Egeline v. Hagelstein
Before: Goodell
GOODELL, J. pro tem.
This is an appeal from orders denying the petitions of Mazie Egeline for (a) a family
[369]
allowance, (b) the setting apart to her of a probate homestead, and (c) the setting apart to her of certain personal property exempt from execution.
The decedent, Robert E. Egeline, and the appellant, Mazie Egeline, had been married for some years. In 1937 he filed a complaint for divorce against her. They were already separated, and summons was served upon the wife by publication. She defaulted, and on April 5, 1938, an interlocutory judgment was awarded to the husband on the ground of her extreme cruelty from which no appeal was taken. On March 16, 1939, the husband died.
As in the
Estate of Ruiz,
just decided,
ante,
p. 363, [127 P. (2d) 945] the appellant is, of course, the decedent’s widow, and the record shows that she has no income except that produced by her own labor; she is therefore within the letter of sections 660 and 680 of the Probate Code.
In this case a property settlement agreement was entered into the day after the hearing of the case, wherein the community property therein inventoried (with the exception of certain articles of wearing apparel and of personal adornment assigned to the wife), was transferred to the husband as his separate property. This was followed by a deed from wife to husband quitclaiming the same property. The agreement expressly provided for a separation of the parties. The interlocutory judgment approved and confirmed the settlement.

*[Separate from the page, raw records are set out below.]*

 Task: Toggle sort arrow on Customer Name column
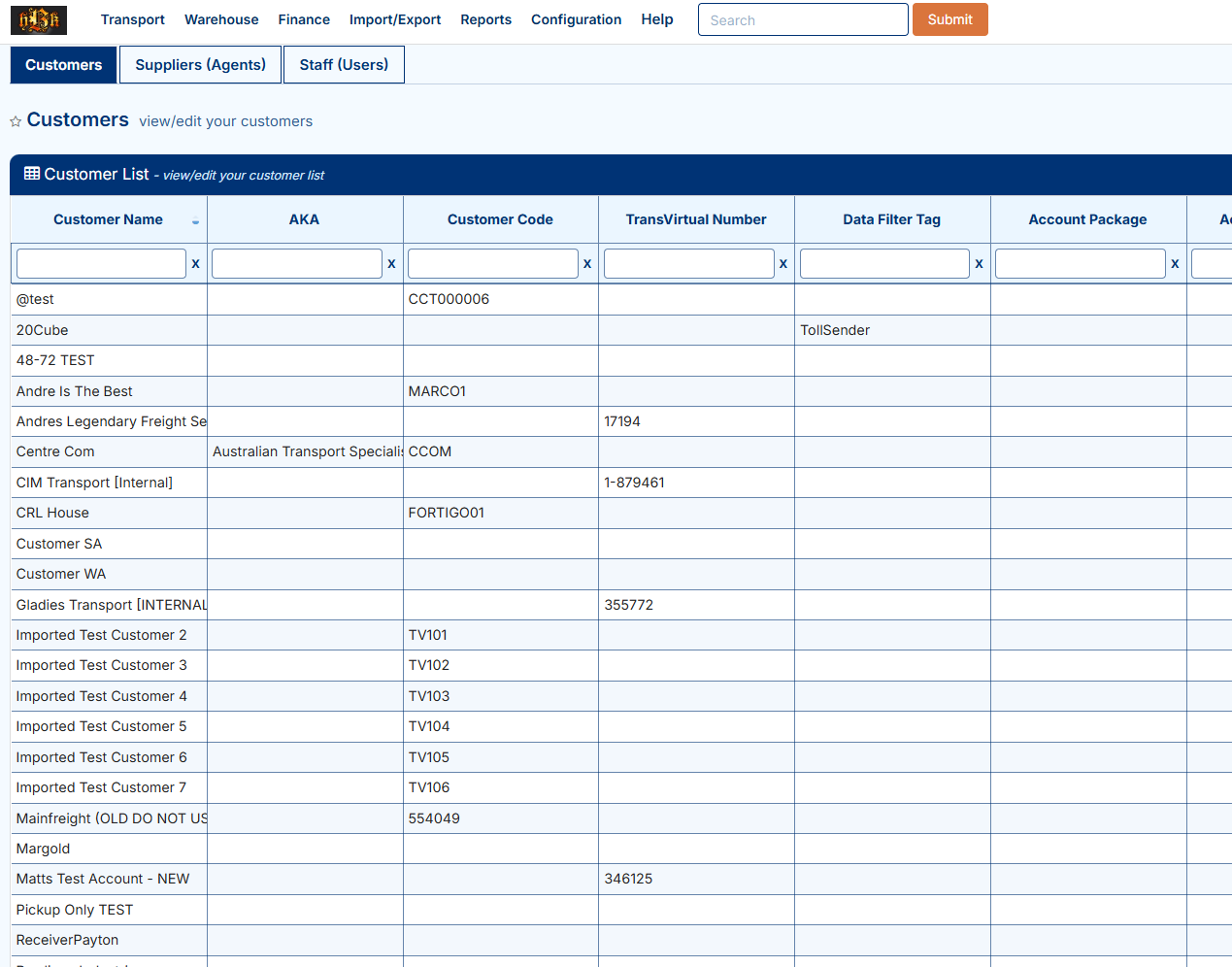(195, 221)
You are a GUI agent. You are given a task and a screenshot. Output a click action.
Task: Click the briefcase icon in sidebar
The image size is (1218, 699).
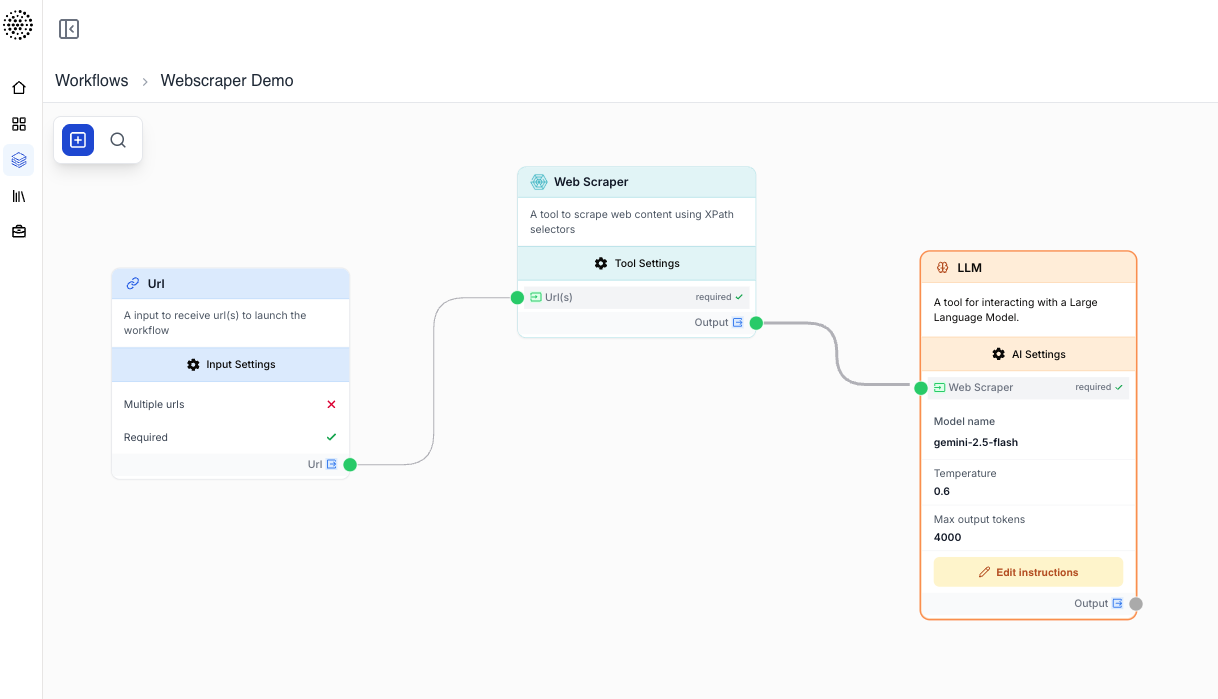(x=18, y=231)
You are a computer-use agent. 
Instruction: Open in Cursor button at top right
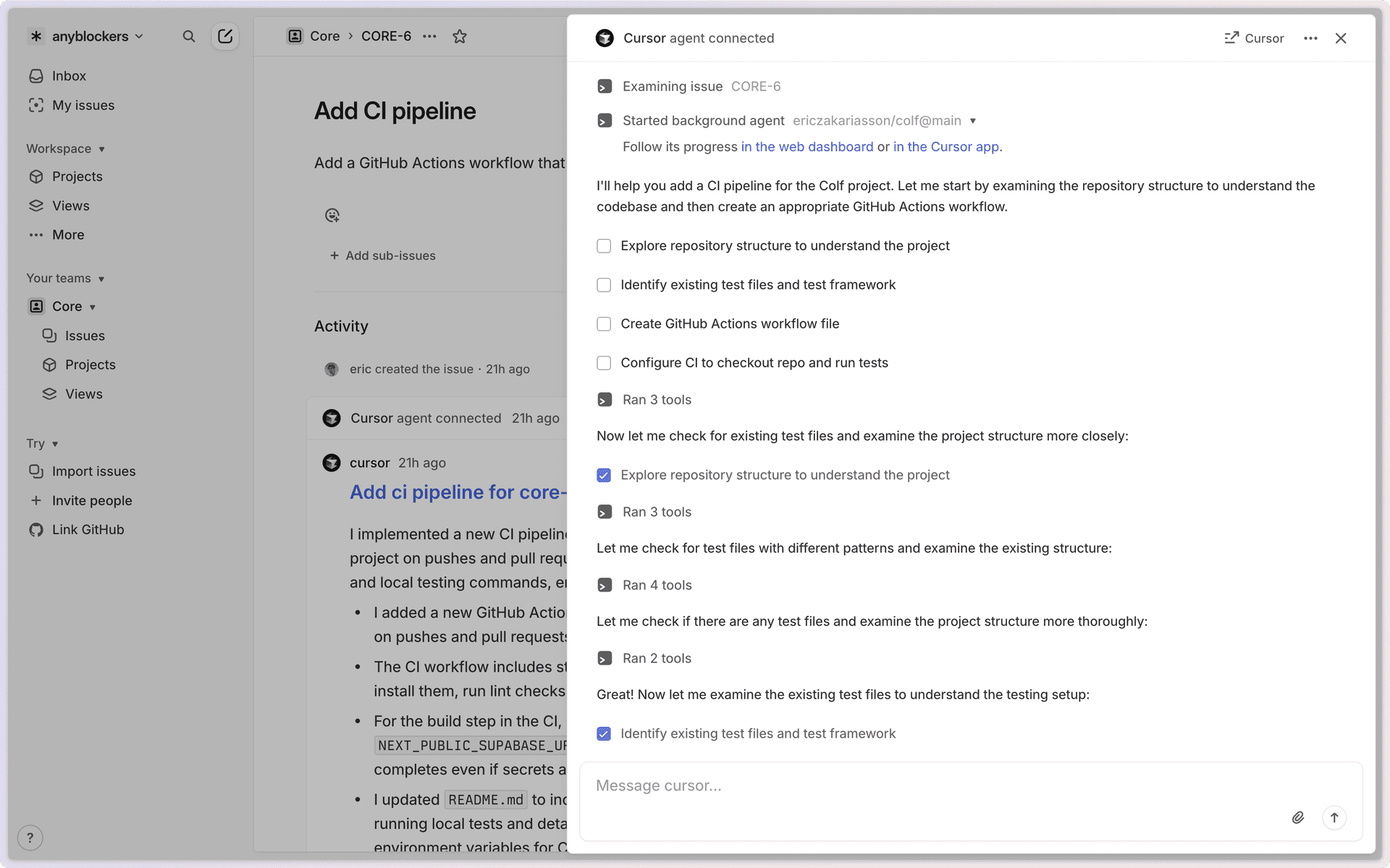1254,38
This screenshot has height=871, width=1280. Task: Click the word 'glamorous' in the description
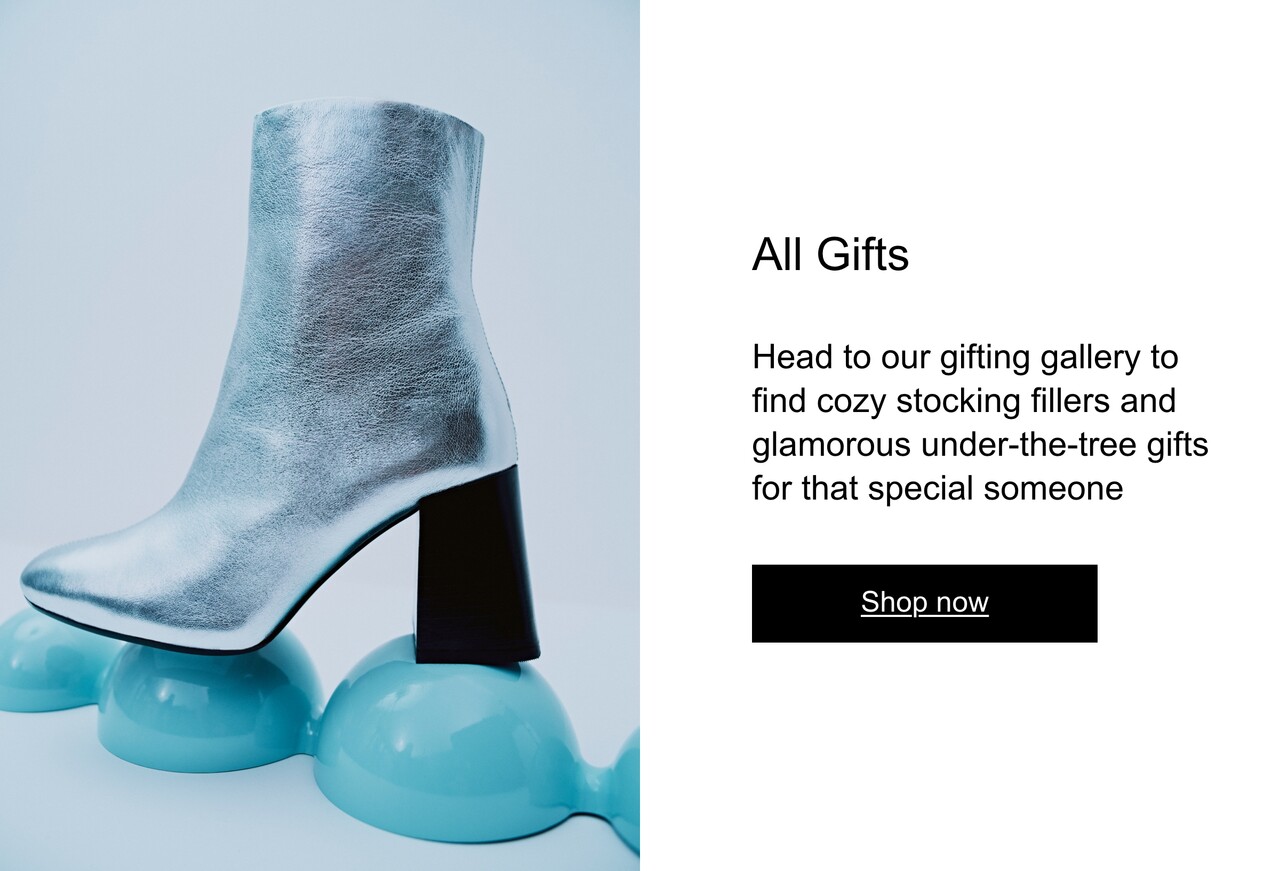(x=832, y=445)
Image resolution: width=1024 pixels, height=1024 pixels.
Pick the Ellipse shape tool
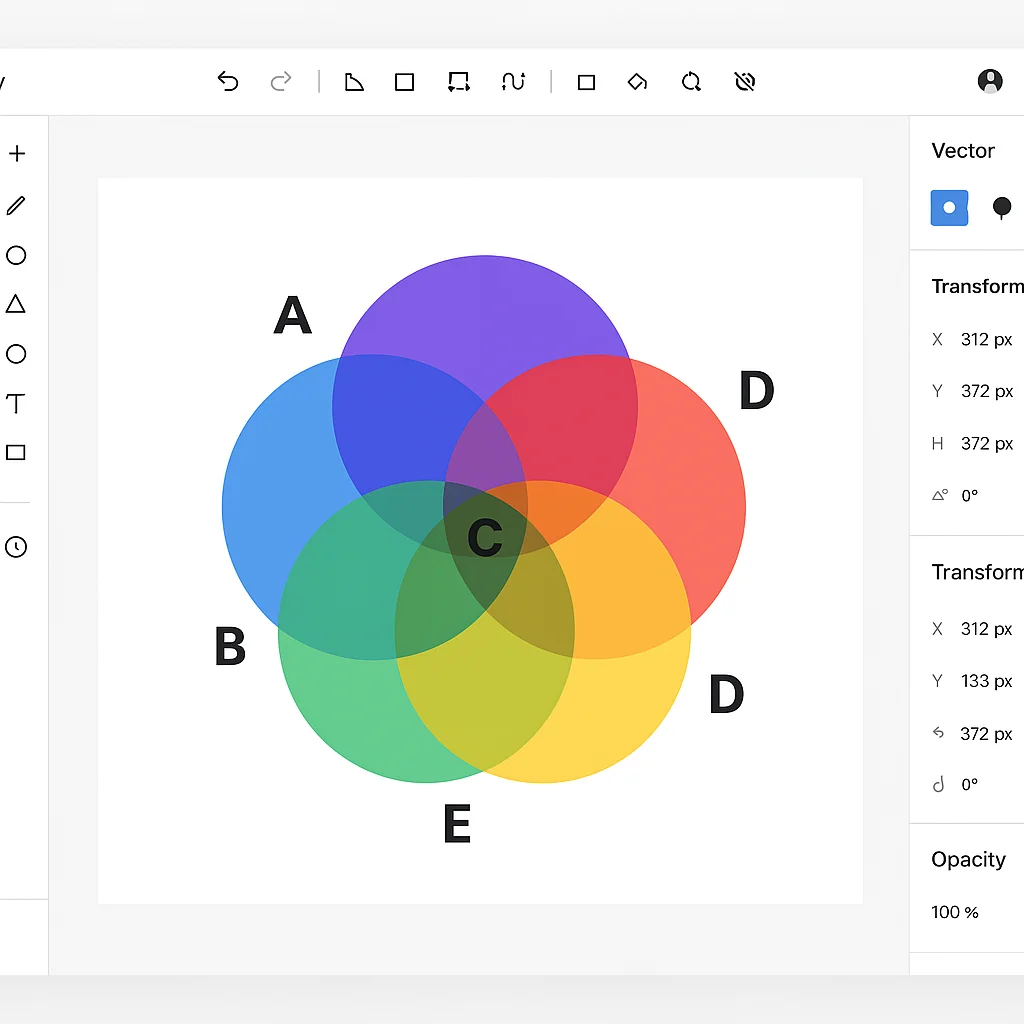(x=16, y=256)
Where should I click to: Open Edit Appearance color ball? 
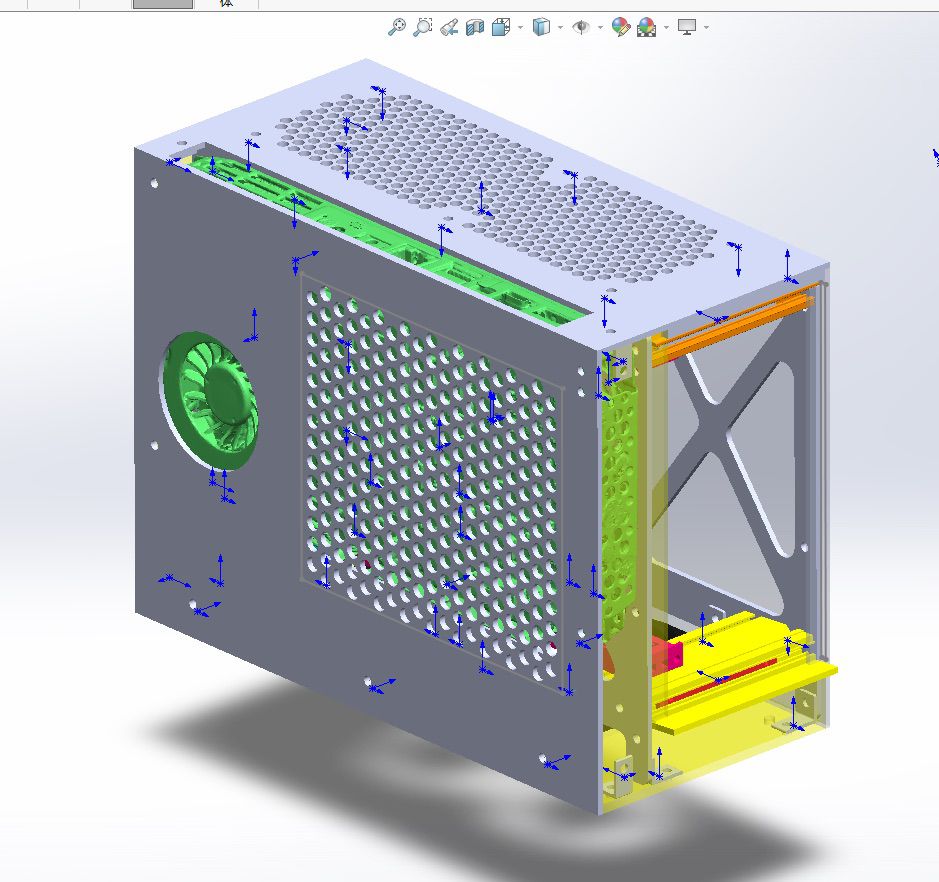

The appellant states the two questions involved herein as follows:
“1. Does a property settlement in which no specific waiver of widow’s rights appear, forfeit the rights of the widow to a widow’s allowance, probate homestead, and the setting aside of exempt property?
“2.
Can a finding in a judgment in a divorce action, in which the defendant was served by publication, bind the defendant in a probate proceeding in which the defendant in the divorce action is the widow petitioning for a family allowance, setting aside the probate homestead, and the setting aside of exempt property?”